November 2020
tl;dr: Train DETR faster and better with sparse attention and guided Hungarian matching.
The paper digs into the reasons why DETR is so hard to train, primarily the issues with Hungarian loss and the Transformer cross attention mechanism. The paper proposed two improved version of DETR based on existing solutions, TSP-FCOS (improved FCOS) and TSP-RCNN (improved Faster RCNN).
This work basically borrows the best practice in modern object detector (FPN, FCOS and Faster-RCNN) and replaces the dense prior heads with DETR encoder, and uses set prediction loss.
There are several papers on improving the training speed of DETR.
- Deformable DETR: sparse attention
- TSP: sparse attention
- Sparse RCNN: sparse proposal and iterative refinement
A standard 36 epochs (3x schedule) can yield a SOTA object detector.
Object detection is essentially a set prediction problem, as the ordering of the predicted objects is not required. Most modern object detectors uses a detect-and-merge strategy, and makes predictions on a set of dense priors. The dense priors makes NMS necessary.
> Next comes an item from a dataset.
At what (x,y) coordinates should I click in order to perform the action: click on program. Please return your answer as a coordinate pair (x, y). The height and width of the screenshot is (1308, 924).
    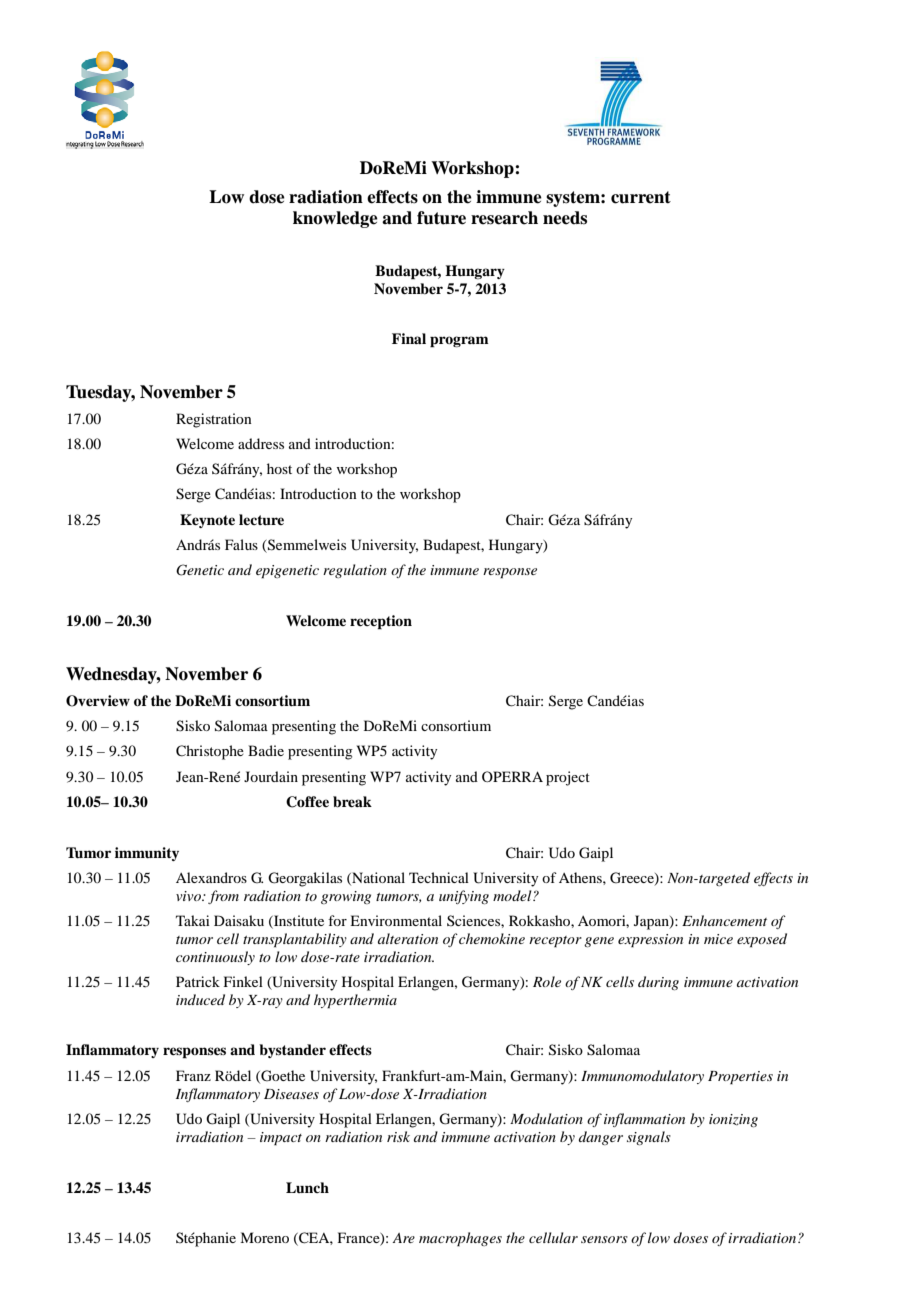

The detection model is trained agnostically wrt the merging step, so the optimization is not end-to-end and arguably sub-optimal.
DETR removes the handcrafted parts such as dense prior design, many-to-one label assignment problem and NMS postprocessing.
DETR removes the necessity of NMS as self-attention component can learn to remove duplicated detection. The Hungarian loss encourages one target per object in the bipartite matching.
- Cross attention in decoder impedes convergence
- Transformer attention maps are nearly uniform in the initialization stage but becomes increasingly more sparse during the training process toward convergence.
- Sparsity of cross attention consistently increases even beyond 100 training epochs. It is super hard to train.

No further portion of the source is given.